Menurut keluarganya, dia ditangkap karena menuntut perubahan atas hak perempuan, termasuk di dalamnya penghapusan sistem perwalian, mencoba melamar pekerjaan di Perserikatan Bangsa-Bangsa (PBB), hingga berbicara dengan jurnalis, diplomat dan organisasi HAM.
Kampanye yang dilakukan Hathloul dan beberapa aktivis perempuan lainnya membuahkan hasil. Berselang beberapa pekan setelah penangkapan Hathloul, pemerintah mengizinkan kaum perempuan mengemudi. Di bawah Pangeran MBS, Arab Saudi juga telah melakukan sejumlah reformasi sosial, seperti mendorong perempuan untuk bekerja, pelonggaran terhadap sistem perwalian yang memberi kekuasaan kepada ayah, suami atau saudara laki-laki untuk memberi keputusan akhir atas rencana perjalanan, pekerjaan, dan pernikahan.
Kebijakan AS
Keluarga Hathloul berharap dapat memperoleh manfaat pergantian kekuasaan di Amerika Serikat dari Presiden Donald Trump kepada Joe Biden yang memenangi pemilu November lalu.
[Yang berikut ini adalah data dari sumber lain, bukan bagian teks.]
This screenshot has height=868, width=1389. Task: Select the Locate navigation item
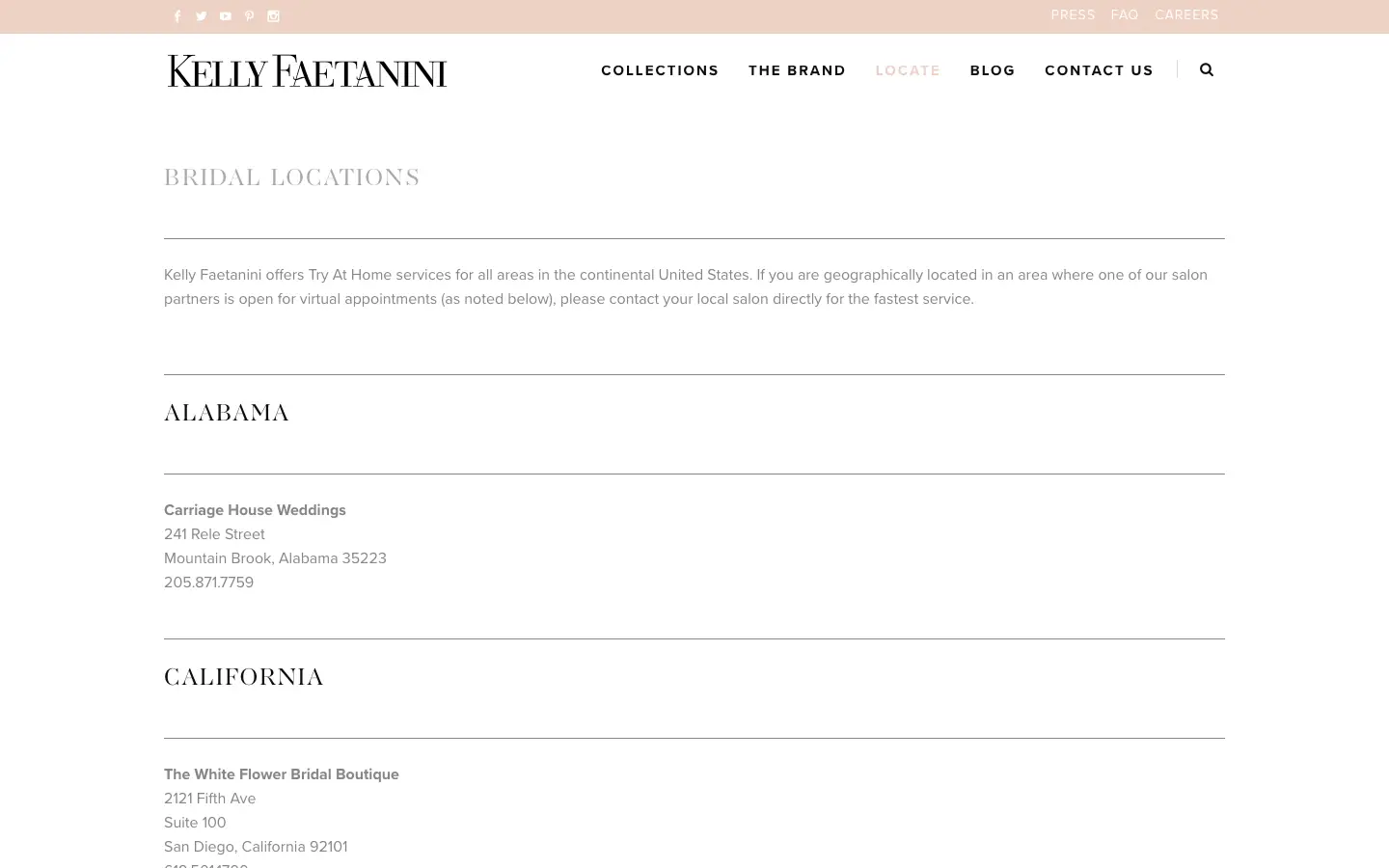click(908, 70)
Biden, saat kampanye, telah menjanjikan sikap yang lebih keras terhadap Arab Saudi atas kebijakan-kebijakannya yang tidak sejalan dengan AS, seperti persoalan hak asasi manusia dan peperangan di Yaman.
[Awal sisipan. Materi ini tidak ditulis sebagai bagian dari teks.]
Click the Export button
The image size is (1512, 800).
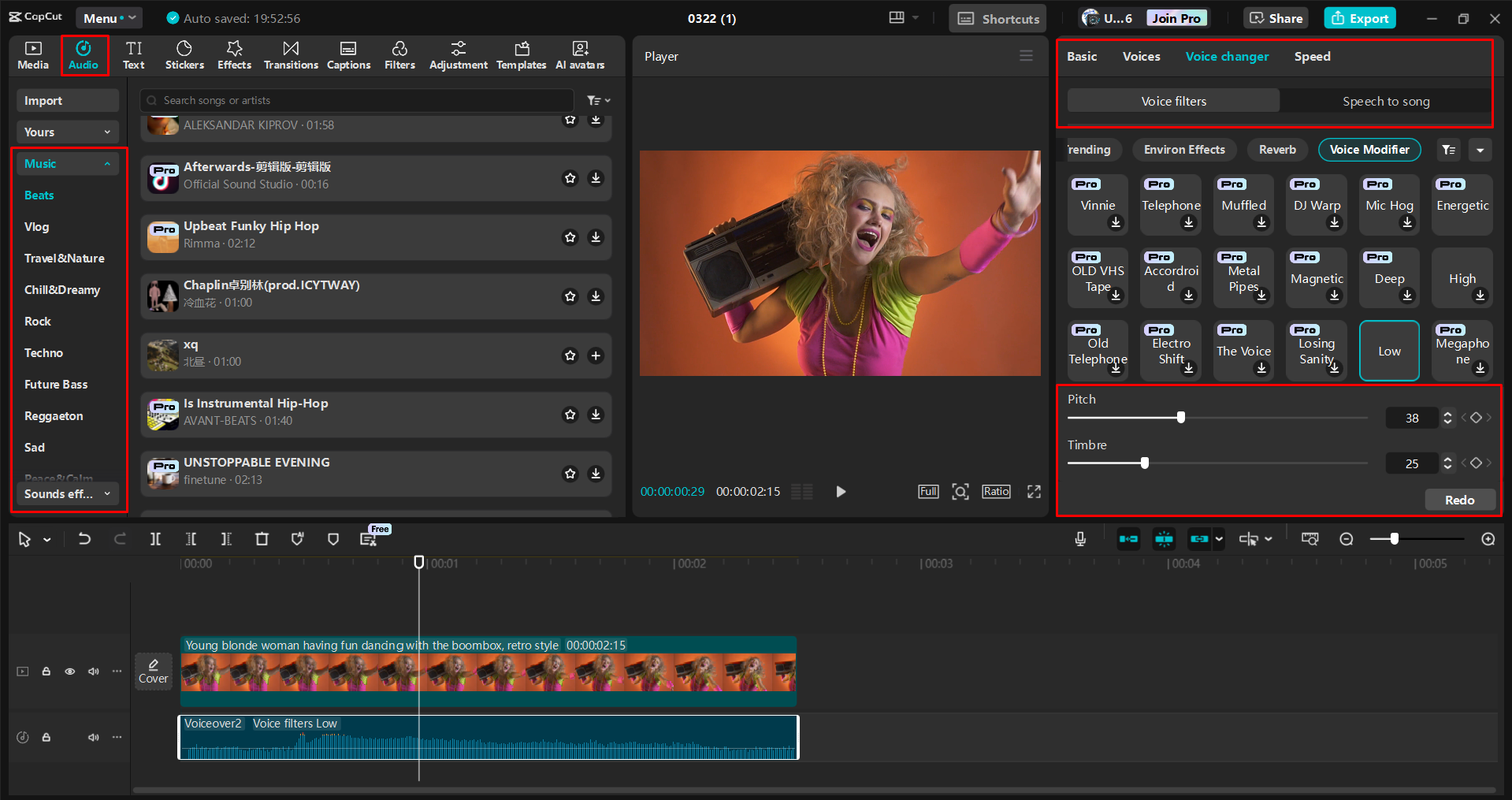point(1360,18)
Pemerintah AS sendiri ”hanya” menyuarakan keprihatinannya atas hukuman penjara yang dijatuhkan pengadilan Arab Saudi kepada Hathloul. Wakil Juru Bicara Departemen Luar Negeri AS Cale Brown menyatakan prihatin dengan pelaporan soal hukuman yang dijatuhkan pada Hathloul.
”Kami telah menekankan pentingnya kebebasan berekspresi dan aktivisme damai di Arab Saudi karena mempromosikan hak-hak perempuan. Kami menantikan pembebasannya pada 2021,” tulis Brown di Twitter.
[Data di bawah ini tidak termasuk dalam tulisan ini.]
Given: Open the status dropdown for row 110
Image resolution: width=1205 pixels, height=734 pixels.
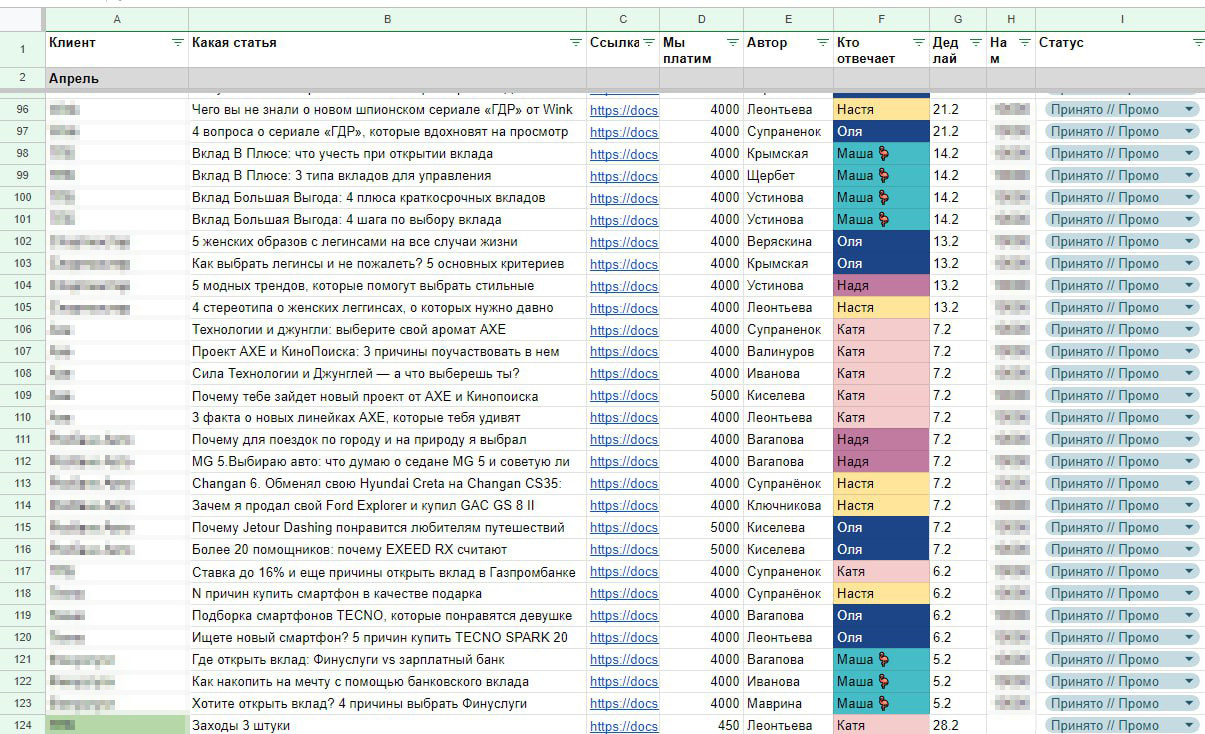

Jake Sullivan, yang akan didapuk sebagai penasihat keamanan nasional kabinet Biden, mengeluarkan pernyataan sedikit keras. Dia menyebut vonis itu sebagai tidak adil dan meresahkan. ”Seperti yang telah kami katakan, pemerintahan Biden-Harris akan melawan pelanggaran hak asasi manusia di mana pun itu terjadi,” cuitnya.
Biden, ketika berada di atas panggung debat pemilihan bakal calon kandidat presiden Partai Demokrat pada November lalu, menyatakan, akan bersikap keras pada para pejabat Arab Saudi yang diduga melakukan pelanggaran HAM. Saat ditanya soal itu, konteksnya adalah tewasnya jurnalis Jamal Khashoggi. Biden memercayai laporan CIA yang menyebutkan bahwa Pangeran MBS berada di balik pembunuhan Khasoggi.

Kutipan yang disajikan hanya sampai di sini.